(MATERIAL DE TRABAJO)
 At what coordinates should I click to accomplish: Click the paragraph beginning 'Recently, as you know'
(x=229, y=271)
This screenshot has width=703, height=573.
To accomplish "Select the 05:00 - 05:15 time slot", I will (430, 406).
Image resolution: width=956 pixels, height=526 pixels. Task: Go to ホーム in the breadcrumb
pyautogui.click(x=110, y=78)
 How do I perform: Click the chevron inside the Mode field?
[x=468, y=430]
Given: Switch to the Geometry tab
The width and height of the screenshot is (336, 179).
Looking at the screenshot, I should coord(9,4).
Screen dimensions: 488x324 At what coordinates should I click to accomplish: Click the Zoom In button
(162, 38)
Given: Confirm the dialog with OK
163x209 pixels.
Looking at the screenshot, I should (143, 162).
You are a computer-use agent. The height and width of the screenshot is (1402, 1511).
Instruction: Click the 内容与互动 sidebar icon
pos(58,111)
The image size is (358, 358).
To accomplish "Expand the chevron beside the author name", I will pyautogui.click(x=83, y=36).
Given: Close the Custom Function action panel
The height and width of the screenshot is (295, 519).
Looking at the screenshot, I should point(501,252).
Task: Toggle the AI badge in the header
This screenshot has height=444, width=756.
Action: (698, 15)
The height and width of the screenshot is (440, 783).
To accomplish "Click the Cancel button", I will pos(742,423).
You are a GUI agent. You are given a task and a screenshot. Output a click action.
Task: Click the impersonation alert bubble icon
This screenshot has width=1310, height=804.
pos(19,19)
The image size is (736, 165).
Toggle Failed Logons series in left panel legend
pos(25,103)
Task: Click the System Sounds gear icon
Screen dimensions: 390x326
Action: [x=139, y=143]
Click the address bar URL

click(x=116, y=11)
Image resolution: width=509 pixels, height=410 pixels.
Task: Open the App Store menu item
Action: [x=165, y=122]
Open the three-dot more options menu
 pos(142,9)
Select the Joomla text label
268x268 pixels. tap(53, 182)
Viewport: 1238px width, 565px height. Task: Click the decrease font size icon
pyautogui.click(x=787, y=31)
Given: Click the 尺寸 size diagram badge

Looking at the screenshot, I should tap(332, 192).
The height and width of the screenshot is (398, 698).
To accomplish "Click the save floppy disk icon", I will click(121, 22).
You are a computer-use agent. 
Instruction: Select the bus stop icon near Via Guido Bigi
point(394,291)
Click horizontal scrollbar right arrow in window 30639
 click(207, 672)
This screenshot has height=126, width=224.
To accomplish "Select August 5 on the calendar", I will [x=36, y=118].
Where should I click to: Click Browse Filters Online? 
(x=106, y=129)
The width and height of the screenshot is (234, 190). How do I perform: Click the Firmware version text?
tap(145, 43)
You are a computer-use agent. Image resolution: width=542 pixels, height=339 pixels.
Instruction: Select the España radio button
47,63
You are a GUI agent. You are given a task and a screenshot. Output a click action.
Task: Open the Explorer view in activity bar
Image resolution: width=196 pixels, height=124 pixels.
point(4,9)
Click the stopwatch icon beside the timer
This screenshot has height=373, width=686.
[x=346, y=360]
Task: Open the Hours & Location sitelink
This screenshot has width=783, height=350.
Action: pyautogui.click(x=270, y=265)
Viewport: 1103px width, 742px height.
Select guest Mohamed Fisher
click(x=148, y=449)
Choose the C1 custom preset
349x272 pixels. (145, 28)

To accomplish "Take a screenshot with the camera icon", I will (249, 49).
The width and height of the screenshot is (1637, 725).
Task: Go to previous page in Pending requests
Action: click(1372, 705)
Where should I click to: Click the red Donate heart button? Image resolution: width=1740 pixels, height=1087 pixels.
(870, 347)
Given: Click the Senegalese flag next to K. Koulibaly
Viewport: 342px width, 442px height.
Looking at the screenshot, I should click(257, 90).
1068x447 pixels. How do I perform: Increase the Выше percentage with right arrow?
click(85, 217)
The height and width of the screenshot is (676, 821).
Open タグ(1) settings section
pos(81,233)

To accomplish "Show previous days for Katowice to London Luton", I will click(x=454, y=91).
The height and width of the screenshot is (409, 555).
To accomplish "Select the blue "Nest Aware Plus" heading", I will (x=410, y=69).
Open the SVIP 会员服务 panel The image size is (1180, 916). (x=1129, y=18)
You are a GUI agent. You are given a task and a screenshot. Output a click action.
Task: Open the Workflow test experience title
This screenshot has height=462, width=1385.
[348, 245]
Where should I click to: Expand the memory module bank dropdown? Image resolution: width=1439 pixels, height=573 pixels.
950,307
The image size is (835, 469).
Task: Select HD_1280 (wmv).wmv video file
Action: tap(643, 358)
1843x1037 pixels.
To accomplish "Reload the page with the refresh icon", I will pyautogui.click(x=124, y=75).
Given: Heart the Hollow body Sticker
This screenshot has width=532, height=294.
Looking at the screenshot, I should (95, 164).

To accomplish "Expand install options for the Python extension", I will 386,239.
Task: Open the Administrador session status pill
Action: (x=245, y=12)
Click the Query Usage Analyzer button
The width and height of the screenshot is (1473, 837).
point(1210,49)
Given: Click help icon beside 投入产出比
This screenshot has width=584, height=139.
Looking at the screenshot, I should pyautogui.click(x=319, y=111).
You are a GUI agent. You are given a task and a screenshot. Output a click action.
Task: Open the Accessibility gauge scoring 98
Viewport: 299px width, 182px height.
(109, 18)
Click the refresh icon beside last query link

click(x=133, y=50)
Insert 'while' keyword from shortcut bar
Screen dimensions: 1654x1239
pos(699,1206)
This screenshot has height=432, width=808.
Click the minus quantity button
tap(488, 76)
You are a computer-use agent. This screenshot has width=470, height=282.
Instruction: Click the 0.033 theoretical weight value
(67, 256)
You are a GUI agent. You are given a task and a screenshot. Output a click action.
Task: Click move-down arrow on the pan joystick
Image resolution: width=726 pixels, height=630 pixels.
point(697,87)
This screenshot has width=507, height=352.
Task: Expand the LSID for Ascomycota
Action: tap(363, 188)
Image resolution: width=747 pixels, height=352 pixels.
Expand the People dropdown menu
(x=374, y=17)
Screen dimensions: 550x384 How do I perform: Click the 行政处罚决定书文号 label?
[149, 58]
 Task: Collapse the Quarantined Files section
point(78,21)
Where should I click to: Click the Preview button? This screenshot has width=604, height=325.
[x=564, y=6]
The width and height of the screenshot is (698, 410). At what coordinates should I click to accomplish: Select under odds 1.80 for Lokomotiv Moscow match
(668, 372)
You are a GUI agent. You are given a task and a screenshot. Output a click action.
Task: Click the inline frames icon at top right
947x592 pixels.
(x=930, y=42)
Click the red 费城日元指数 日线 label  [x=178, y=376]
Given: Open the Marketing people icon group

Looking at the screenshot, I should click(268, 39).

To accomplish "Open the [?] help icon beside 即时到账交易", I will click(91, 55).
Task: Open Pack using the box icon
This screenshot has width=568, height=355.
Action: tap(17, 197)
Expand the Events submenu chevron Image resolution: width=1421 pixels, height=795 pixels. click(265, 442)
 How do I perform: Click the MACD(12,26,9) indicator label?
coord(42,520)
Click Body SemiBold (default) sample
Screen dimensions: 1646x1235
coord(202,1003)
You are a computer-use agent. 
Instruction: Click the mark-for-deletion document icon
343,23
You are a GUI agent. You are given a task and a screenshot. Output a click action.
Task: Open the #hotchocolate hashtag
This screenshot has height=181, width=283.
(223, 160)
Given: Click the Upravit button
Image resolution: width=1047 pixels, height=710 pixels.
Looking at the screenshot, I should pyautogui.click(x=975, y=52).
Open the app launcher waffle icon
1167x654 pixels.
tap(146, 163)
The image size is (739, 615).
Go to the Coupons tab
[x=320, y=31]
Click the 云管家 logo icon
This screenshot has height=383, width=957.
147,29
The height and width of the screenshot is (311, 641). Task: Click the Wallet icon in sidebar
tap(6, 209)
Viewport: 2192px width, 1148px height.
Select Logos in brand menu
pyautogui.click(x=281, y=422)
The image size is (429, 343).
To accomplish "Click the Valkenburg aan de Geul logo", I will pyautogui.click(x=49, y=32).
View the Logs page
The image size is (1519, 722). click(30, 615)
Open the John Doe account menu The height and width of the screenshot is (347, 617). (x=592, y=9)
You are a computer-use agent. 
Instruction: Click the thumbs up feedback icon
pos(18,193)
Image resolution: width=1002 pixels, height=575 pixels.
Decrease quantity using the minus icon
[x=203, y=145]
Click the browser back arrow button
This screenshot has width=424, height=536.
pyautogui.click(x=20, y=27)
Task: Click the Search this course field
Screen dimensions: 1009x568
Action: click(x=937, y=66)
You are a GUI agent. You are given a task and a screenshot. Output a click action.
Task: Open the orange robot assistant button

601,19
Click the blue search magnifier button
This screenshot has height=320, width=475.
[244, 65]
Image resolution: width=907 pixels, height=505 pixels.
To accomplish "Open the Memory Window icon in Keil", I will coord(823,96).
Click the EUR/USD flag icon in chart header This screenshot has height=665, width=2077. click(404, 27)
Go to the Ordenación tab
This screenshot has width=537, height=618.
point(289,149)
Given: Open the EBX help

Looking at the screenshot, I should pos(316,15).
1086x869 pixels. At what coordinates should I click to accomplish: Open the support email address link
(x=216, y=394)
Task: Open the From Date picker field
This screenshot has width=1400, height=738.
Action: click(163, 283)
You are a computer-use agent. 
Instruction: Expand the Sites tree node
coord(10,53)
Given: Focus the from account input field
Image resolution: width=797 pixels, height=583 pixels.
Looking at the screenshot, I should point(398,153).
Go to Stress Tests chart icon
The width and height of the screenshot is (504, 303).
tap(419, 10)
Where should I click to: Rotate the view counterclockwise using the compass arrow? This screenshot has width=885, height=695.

(ENUNCIADO DE LA TAREA)
Transcribe sin ningún cambio el tramo de los datos que va desde la línea que contiene "Task: Open Pack using the box icon" hasta la línea que contiene "coord(202,1003)", ambas incluidas.

(SOLUCIÓN DEL PROBLEMA)
Task: Open Pack using the box icon
This screenshot has width=568, height=355.
Action: tap(17, 197)
Expand the Events submenu chevron Image resolution: width=1421 pixels, height=795 pixels. click(265, 442)
 How do I perform: Click the MACD(12,26,9) indicator label?
coord(42,520)
Click Body SemiBold (default) sample
Screen dimensions: 1646x1235
coord(202,1003)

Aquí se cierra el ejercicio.